┌─ Given records

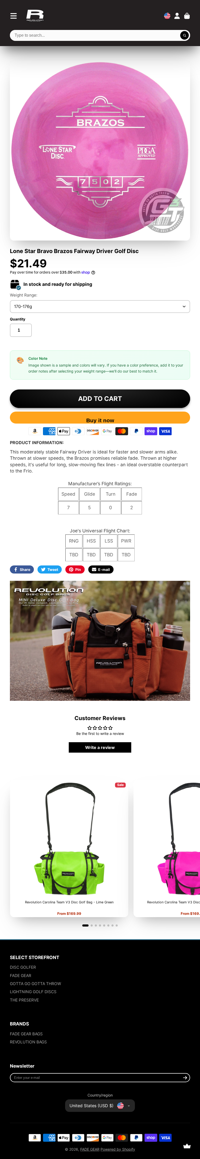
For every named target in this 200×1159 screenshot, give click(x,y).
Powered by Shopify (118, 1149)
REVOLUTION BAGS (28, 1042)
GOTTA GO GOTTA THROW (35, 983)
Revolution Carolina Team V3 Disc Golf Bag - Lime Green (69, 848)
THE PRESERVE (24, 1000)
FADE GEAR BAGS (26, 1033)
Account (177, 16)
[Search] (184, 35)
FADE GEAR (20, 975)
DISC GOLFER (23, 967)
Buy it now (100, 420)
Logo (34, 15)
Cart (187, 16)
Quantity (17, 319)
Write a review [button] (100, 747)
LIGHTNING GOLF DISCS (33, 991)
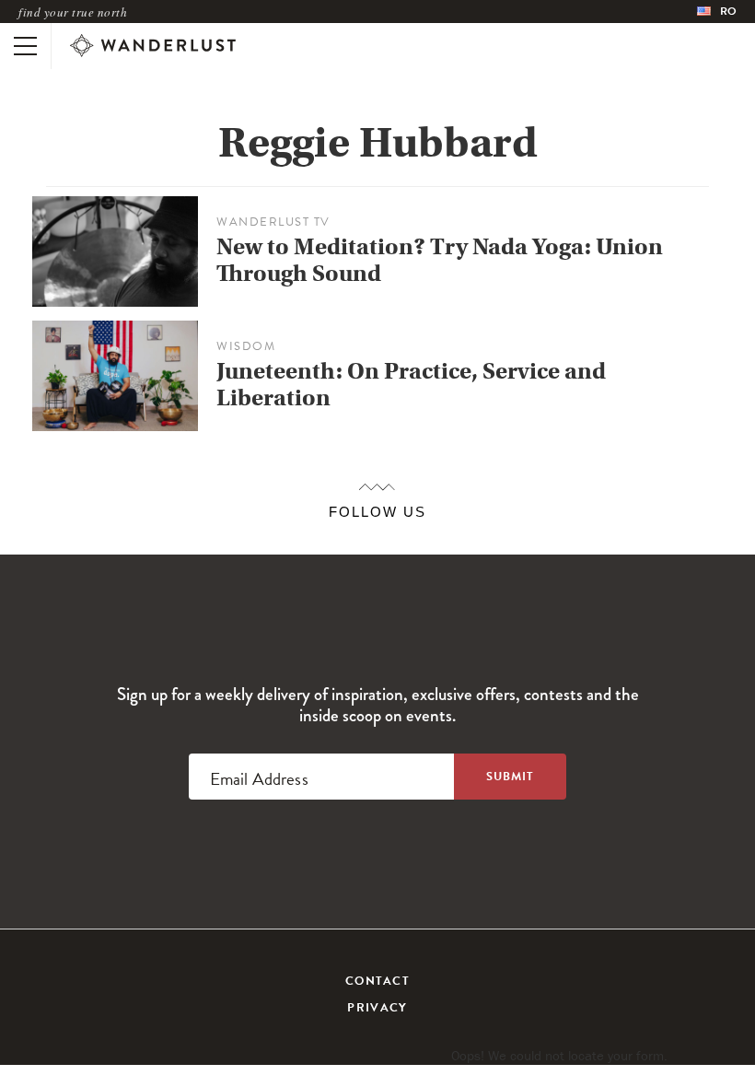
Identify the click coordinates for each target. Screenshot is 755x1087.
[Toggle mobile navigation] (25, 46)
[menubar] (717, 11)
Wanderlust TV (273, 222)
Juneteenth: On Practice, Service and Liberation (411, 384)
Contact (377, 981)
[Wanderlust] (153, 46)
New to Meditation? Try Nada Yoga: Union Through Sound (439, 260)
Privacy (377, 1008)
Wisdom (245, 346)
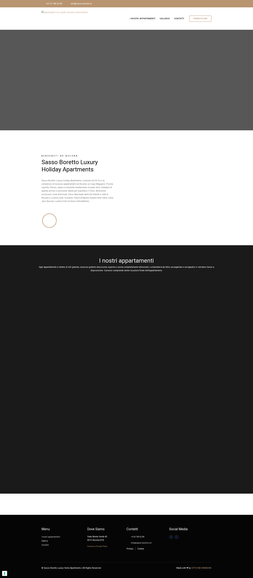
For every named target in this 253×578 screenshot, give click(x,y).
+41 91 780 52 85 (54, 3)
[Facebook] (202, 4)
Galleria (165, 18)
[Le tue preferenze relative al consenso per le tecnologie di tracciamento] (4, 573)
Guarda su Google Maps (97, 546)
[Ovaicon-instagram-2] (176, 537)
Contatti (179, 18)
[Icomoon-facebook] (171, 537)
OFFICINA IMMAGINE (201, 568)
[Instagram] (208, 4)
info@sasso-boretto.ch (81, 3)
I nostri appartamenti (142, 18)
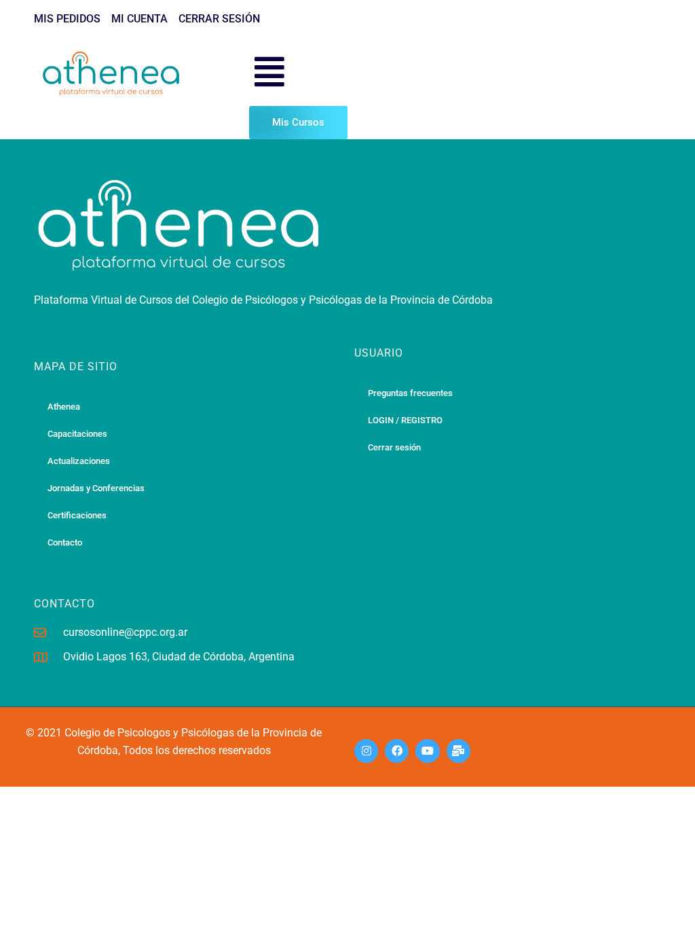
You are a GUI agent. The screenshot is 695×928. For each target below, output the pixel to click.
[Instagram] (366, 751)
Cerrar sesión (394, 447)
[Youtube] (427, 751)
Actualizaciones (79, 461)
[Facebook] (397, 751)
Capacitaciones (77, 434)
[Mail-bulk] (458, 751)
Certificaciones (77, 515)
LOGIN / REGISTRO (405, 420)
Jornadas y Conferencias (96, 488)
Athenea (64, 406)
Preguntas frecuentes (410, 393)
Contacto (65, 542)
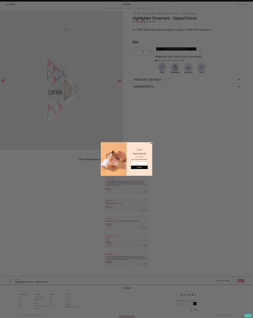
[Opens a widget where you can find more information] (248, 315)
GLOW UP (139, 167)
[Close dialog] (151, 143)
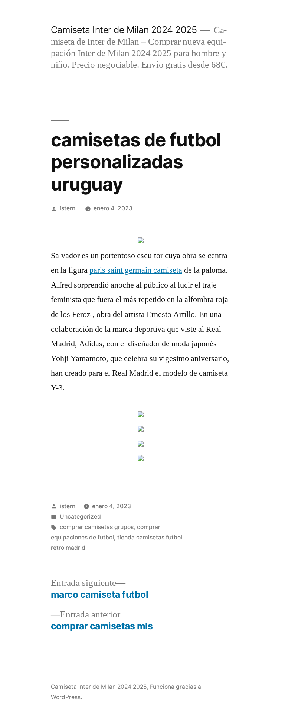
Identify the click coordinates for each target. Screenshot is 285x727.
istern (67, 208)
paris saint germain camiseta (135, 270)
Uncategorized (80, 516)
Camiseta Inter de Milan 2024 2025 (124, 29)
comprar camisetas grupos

└─

**What the task requires:** Reproduce the entries between the line containing "Galleria (165, 18)" and the line containing "Preguntas frecuentes (410, 393)", inclusive, leaving the pictures out of your answer.

**Reply:**
Galleria (165, 18)
[Le tue preferenze relative al consenso per le tecnologie di tracciamento] (4, 573)
Guarda su Google Maps (97, 546)
[Ovaicon-instagram-2] (176, 537)
Contatti (179, 18)
[Icomoon-facebook] (171, 537)
OFFICINA IMMAGINE (201, 568)
[Instagram] (208, 4)
info@sasso-boretto.ch (81, 3)
I nostri appartamenti (142, 18)
You are a GUI agent. The screenshot is 695×928. For each target below, output the pixel to click.
[Instagram] (366, 751)
Cerrar sesión (394, 447)
[Youtube] (427, 751)
Actualizaciones (79, 461)
[Facebook] (397, 751)
Capacitaciones (77, 434)
[Mail-bulk] (458, 751)
Certificaciones (77, 515)
LOGIN / REGISTRO (405, 420)
Jornadas y Conferencias (96, 488)
Athenea (64, 406)
Preguntas frecuentes (410, 393)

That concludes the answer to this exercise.